A physical assault on a former Bangladeshi newspaper editor linked to the main opposition party by supporters of the ruling party has sparked criticism from the church and media watchers. Mahmudur Rahman, 66, former acting editor of Dhaka-based Amar Desh
(My Nation) newspaper, was attacked on the premises of Kushtia district court in western Bangladesh on July 22. Rahman went to the court from capital Dhaka to secure bail in a defamation lawsuit filed against him in December last year. Dozens of activists of Chhatra League, the student front of the ruling Awami League
, armed with sticks and bricks attacked his car as he started his journey home, local media reported.
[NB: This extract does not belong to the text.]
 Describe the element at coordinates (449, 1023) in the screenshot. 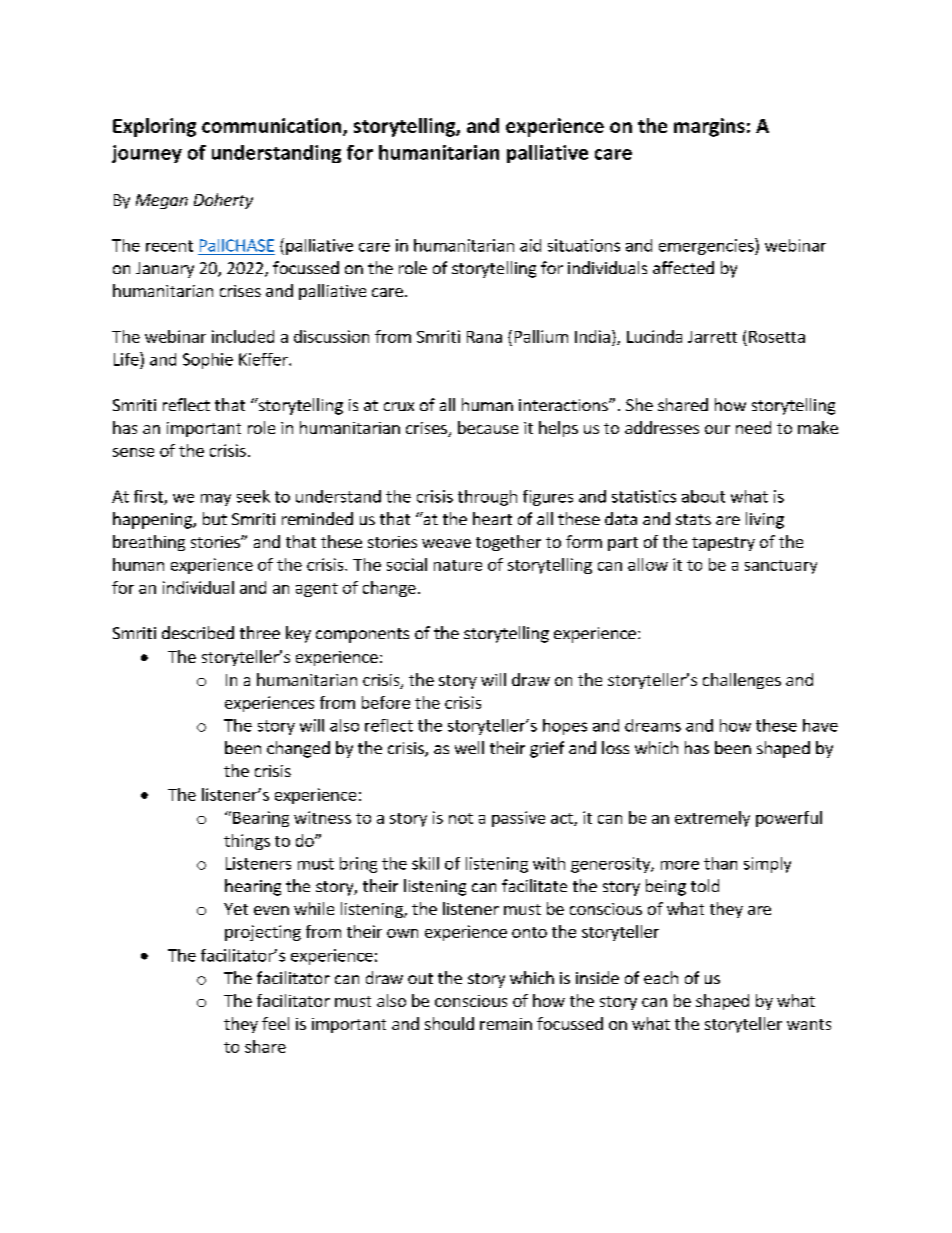

I see `should` at that location.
The car's windows and doors were smashed while Rahman sustained injuries to the cheek, forehead and head. He survived by fleeing into a lawyer's chamber. "This was a premeditated attack. Those who perpetrated this violence must confess the crime in court one day," Bengali daily Prothom Alo
quoted Rahman as saying. Theophil Nokrek, secretary of the Catholic bishops' Justice and Peace Commission, condemned the attack. "Every person in this country has the right to resort to legal recourse when needed. If a person remains vulnerable to violence even in a court, this is unacceptable and shows how poor our law and order system is," Nokrek told ucanews.com. "We have seen police standing silently when the attack was carried out, which means police were biased. This outrageous act is a disgrace for our so-called democracy." A senior member of Dhaka University Journalists' Association said the attack sent the wrong message to people. "Mahmudur Rahman might be a controversial person but no sane person would support this brutality. The ruling party should realize that if it fails to control unruly supporters, it must pay the price dearly in near future," the member told ucanews.com on condition of anonymity. Rahman's Amar Desh
newspaper was a supporter of the Bangladesh Nationalist Party
(BNP), the country's second-largest political party. He is also an organizer of a BNP-leaning professional group. The government shut down the paper in 2013 after allegations of fabricated reporting and supporting Islamic radical groups. However, an online version of the paper is still operated from Australia. Rahman is a well-known critic of the Awami League. He plunged into controversy over his criticism of the country's war crimes tribunal
prosecuting opposition politicians for their crimes against humanity during the 1971 war of independence from Pakistan. He faces about 80 court cases involving charges of defamation, sedition and inciting religious tensions and violence. He served three years in prison following arbitrary detentions and was released in November 2016.